Chris Trotter has finally woken up to the abject failure of the media and to the chattering classes.

DAMN AND BLAST HILLARY CLINTON! Not just because she lost – exposing in the process the appalling political judgement of the Democratic Party. And not just because her failure has saddled the world with President Trump for at least four years. Those sins, on their own, more than merit political damnation. But there is another sin for which I would like to see Clinton blasted. The sin of exposing the vacuity of contemporary journalism and the powerlessness of the mainstream media. Because, to be perfectly honest, Clinton’s failure is my failure too.

Strong words.

Then Trotter embarks on a typical left-wing hypothesis complete with jargon that no one even knows what it means.

The story has its beginnings in the Watergate Scandal. I was just 18 when Nixon was driven from the White House by what everybody said was the investigative journalism of, among others, Bob Woodward, Carl Bernstein, and The Washington Post. For one brief shining moment journalists were hailed as heroes and journalism was portrayed as a force so powerful that not even the office of the President of the United States could prevail against it.

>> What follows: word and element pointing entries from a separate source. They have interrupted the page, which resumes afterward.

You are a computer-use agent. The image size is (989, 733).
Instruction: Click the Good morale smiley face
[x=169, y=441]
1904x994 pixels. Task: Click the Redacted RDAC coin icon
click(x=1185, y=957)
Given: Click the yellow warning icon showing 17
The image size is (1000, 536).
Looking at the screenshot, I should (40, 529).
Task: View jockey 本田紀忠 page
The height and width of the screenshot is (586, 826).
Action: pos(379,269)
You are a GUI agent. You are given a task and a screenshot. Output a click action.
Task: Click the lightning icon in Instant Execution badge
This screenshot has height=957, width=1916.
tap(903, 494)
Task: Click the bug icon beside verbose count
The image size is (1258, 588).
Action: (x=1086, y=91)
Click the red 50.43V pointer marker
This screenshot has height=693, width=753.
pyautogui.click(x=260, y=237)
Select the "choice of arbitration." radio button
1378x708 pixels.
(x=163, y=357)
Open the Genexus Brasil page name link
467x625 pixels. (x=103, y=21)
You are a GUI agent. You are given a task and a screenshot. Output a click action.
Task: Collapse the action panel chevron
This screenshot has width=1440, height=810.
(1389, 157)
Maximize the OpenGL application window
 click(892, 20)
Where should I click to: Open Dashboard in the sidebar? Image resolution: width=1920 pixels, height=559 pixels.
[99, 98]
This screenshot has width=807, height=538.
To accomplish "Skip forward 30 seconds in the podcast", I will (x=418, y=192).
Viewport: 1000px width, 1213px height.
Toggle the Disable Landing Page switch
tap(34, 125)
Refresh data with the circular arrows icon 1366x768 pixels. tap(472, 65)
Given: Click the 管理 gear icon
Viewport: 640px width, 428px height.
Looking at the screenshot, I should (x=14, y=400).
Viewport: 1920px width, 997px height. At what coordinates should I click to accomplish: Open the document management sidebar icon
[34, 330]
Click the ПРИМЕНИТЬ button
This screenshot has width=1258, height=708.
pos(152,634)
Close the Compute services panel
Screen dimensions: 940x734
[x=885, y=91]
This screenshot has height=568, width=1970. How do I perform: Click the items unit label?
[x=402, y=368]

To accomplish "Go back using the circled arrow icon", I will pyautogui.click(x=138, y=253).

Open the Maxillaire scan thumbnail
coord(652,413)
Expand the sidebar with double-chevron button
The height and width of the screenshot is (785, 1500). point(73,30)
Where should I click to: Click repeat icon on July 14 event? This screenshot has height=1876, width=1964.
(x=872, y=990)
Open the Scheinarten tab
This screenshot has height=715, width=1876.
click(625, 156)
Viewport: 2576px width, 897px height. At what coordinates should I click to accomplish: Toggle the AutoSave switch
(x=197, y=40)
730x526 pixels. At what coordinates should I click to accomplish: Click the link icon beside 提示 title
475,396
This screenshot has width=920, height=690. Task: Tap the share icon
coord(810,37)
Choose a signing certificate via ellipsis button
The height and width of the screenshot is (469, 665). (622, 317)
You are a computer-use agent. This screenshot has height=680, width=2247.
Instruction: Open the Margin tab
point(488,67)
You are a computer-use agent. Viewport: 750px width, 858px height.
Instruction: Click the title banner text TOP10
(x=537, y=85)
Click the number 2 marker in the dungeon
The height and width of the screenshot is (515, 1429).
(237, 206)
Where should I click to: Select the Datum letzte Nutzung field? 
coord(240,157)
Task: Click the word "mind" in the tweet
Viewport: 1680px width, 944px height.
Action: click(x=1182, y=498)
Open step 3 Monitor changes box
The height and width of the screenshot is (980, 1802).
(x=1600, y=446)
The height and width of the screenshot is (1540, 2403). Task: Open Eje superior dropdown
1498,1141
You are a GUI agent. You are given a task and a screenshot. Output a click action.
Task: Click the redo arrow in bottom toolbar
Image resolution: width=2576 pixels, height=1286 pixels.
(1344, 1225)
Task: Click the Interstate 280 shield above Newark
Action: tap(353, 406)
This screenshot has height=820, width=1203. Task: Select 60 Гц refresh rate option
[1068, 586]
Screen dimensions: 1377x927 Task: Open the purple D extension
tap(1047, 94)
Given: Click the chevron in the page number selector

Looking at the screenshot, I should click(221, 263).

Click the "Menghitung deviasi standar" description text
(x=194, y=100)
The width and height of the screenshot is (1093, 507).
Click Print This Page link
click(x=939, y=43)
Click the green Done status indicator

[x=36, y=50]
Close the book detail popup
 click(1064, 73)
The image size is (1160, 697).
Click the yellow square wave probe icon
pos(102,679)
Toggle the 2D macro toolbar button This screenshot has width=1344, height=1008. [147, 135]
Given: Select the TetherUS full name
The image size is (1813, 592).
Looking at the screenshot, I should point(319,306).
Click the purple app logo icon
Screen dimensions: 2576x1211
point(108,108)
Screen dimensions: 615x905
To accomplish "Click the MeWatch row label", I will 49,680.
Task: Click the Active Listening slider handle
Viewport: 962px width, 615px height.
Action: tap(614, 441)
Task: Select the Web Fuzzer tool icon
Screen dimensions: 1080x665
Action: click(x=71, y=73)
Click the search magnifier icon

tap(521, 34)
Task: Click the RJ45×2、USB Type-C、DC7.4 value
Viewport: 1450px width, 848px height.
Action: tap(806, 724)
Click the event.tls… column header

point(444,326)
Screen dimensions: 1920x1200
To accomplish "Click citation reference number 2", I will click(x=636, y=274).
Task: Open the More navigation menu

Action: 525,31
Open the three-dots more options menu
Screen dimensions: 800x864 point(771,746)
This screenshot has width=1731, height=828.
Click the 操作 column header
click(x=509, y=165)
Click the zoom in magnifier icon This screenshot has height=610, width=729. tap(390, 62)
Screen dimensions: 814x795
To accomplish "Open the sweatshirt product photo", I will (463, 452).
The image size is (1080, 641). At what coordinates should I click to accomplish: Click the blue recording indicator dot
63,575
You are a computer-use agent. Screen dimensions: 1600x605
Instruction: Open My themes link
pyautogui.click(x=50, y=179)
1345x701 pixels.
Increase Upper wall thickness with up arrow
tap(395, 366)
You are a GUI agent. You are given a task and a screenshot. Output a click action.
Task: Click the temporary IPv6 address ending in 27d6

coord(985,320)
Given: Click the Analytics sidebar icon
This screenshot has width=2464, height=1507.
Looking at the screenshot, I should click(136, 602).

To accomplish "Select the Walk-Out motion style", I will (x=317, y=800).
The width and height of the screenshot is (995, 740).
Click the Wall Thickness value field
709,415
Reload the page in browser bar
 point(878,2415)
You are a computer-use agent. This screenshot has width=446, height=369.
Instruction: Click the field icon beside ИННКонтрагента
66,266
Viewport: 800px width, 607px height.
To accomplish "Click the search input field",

Forty years on, however, it is clear that Nixon’s fall owed as much to the deliberate and secretive manipulation of the news media as it did to the efforts of the courageous journalists, Woodward and Bernstein. After all, the latter’s’ key informant, the infamous “Deep Throat”, turned out to be no less a buttress of the American “Deep State” than Mark Felt, the Associate Director of the FBI.

In the movie, All the President’s Men, Deep Throat is portrayed as a reluctant but principled whistleblower from the dark heart of the Washington bureaucracy. A more probable explanation, however, is that Felt represented a Deep State faction determined to drive the mentally unstable Nixon out of the Oval Office. In 2016, it is equally probable that a highly-motivated Deep State faction, this time based in the FBI’s New York Field Office, used the news media to prevent Hillary Clinton from re-entering the White House as President.